**LIST OF TASKS**
1. Copy from the passage on the district's self-funded insurance, starting with "The district will not" and going on through "to high-cost claims.".
2. Proceed with the passage on the district's self-funded insurance, writing onward from its final sentence.

**READING PASSAGE**
━━━━━━━━━━━━━━━━━━━━

The district will not be taking on the full risk involved with a self-funded insurance program, Lanane said, noting stop-loss insurance would be purchased to mitigate the risk of moderate to high-cost claims.

“Now you don’t want to take that full risk because that is a risk, and so we mitigate that risk by doing two things. We buy stop-loss insurance for individual claims. At $125,000, the stop-loss kicks in and pays the rest of that claim, whatever it is, even if it’s a million dollars,” he said. “Also, when the average claim gets to be a certain point — in our case, it’d be $585.11 per month — when the average gets above that, again the stop-loss comes in and pays all the claims above that.

“So we have mitigated, we have set a safety net, if you will, on our risk. And that’s essential when you look at these programs.”

Lanane noted he has been monitoring self-insurance programs in the Kirkwood and Mehlville school districts, and while the savings to Lindbergh will not be immediate, they will be reaped in the long run.

“… It’s a long game you’re playing here. It’s not what happened this year or this month or this quarter. It’s how do we do over a 10-year period? And we firmly believe that over a 10-year period, the district will absolutely save money and employees because they pay for the spouse and the family coverages they have out of their own pockets … that it will be win-win that both groups will benefit over time,” he said. “… We wanted to see how that worked for them because they’re very similar in demographics — Mehlville’s larger, Kirkwood’s almost identical — and it’s paid off dividends there for them in lower premiums. So again, that’s something and particularly in this economic time … we’re looking for any kind of savings that we might be able to get.”

━━━━━━━━━━━━━━━━━━━━

**Collected data entries**
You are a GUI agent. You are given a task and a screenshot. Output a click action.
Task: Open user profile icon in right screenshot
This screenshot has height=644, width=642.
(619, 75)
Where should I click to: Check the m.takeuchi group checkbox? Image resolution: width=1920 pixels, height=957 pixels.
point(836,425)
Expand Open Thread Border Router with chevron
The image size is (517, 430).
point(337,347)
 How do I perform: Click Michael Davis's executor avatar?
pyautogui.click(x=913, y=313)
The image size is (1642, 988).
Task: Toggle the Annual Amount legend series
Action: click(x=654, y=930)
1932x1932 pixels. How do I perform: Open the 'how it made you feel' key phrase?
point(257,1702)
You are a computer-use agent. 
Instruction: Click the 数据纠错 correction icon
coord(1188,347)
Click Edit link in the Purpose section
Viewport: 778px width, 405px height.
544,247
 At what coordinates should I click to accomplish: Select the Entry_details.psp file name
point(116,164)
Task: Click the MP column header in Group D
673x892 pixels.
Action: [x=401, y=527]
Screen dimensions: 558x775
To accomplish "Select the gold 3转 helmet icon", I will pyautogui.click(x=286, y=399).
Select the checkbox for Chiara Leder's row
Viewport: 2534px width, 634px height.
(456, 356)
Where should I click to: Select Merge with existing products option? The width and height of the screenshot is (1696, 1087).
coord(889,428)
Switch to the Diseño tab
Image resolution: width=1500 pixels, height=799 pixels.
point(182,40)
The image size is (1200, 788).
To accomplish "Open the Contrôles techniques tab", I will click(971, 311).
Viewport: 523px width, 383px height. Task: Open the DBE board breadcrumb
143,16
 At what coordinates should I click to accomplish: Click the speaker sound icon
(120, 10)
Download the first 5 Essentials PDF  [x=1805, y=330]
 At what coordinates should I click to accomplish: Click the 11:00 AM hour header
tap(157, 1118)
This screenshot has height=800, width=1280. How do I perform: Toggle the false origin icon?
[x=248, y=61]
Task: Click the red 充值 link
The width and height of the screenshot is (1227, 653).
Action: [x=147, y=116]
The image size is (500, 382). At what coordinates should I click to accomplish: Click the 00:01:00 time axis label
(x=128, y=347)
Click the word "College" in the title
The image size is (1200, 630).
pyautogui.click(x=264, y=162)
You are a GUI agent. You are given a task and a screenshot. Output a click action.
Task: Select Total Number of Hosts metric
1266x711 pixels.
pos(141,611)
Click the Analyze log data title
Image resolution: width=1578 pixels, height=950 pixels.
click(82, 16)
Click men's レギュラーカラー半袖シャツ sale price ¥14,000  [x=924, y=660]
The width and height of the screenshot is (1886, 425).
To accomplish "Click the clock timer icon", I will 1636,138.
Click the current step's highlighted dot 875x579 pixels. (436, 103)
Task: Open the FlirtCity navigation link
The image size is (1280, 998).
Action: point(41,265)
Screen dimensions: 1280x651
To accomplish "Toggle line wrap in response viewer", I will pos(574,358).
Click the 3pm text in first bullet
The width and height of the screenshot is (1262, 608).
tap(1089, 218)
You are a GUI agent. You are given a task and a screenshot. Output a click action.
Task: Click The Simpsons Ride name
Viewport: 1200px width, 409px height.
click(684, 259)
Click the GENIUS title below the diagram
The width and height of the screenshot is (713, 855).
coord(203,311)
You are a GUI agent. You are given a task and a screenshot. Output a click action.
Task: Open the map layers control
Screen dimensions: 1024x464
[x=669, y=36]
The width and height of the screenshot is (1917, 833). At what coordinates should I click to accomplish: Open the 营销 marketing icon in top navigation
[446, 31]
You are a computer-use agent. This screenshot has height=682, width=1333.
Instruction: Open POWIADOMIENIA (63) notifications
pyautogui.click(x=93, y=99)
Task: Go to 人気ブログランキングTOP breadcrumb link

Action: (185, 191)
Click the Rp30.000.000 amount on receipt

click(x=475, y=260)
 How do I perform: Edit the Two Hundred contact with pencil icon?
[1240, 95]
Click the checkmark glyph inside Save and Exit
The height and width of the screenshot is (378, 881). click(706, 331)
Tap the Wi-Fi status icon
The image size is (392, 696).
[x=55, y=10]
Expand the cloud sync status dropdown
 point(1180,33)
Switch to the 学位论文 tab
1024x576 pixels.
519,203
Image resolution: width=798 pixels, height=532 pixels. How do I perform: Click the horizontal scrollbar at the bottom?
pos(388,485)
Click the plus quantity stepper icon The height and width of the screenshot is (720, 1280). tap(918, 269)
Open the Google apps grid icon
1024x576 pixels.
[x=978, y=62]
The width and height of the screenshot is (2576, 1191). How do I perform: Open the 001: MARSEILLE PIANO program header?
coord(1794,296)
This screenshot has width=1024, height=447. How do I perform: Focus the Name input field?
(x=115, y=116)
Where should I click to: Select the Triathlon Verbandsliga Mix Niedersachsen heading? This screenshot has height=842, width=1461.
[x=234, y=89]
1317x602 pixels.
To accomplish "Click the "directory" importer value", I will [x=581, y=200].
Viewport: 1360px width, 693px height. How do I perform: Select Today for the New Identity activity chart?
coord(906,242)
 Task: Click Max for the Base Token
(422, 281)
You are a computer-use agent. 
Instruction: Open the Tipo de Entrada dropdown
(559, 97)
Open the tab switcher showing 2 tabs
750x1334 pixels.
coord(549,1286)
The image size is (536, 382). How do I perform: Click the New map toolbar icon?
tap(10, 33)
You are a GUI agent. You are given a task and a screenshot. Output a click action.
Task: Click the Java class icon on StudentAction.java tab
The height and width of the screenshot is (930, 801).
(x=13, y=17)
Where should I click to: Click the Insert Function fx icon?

━━━━━━━━━━━━━━━━━━━━

**ANSWERS BY ITEM NUMBER**
1.
The district will not be taking on the full risk involved with a self-funded insurance program, Lanane said, noting stop-loss insurance would be purchased to mitigate the risk of moderate to high-cost claims.

2.
Another benefit to having a self-insurance program is the district will be in charge of it, Lanane said.

“… We can set a design that meets our needs,” he said. “Basically when you’re buying from the insurance carriers, you’re buying their cookie-cutter type ‘this is the program, this is the platform that you must sign onto.’ And when they change that platform, you must also sign onto that.”

After reviewing the district’s medical insurance experience over the past seven years, Lanane told board members he is convinced the district will save money with a self-insurance program.

“… Over that seven-year period, we would have saved some significant money,” he said. “And, in fact, we took a half step toward this model a couple of years ago where if our claims are so low — they’re below 80 percent — we share every other dollar with the insurance company.

“Well, we’re going to quit sharing … We’ll be the ones to retain that money and lower our costs.”

The self-insurance program also will allow the district to establish wellness programs for employees, Lanane said.

“… We feel that this will give us an opportunity to have control (and) implement some wellness activities, which are good for our employees and good for our insurance budget over time …,” he said. “We think that probably for this year alone we can keep our premium at 4.5 percent. That’s what you’ll see in the insurance bid, which is a very low increase. And, in fact, that will allow us to start to build a reserve in our insurance fund. We’d like to get two months’ reserve in there and then over a period of time, we will save significant dollars …”

The board later voted unanimously to select carriers for medical, dental, vision, life and disability insurance as recommended by Lanane.

“… Many places are looking at some huge increases, but our medical insurance premium, based on the plan we’re talking about tonight, would be 4.5 percent. Our dental insurance is a 2-percent decrease. Our vision insurance is a no-premium increase because that was a multiyear pact. The life insurance is a 19-percent decrease, which was surprising, and the disability coverage is a 17-percent increase. So we’re very happy with the results of our insurance process for this year …,” he said.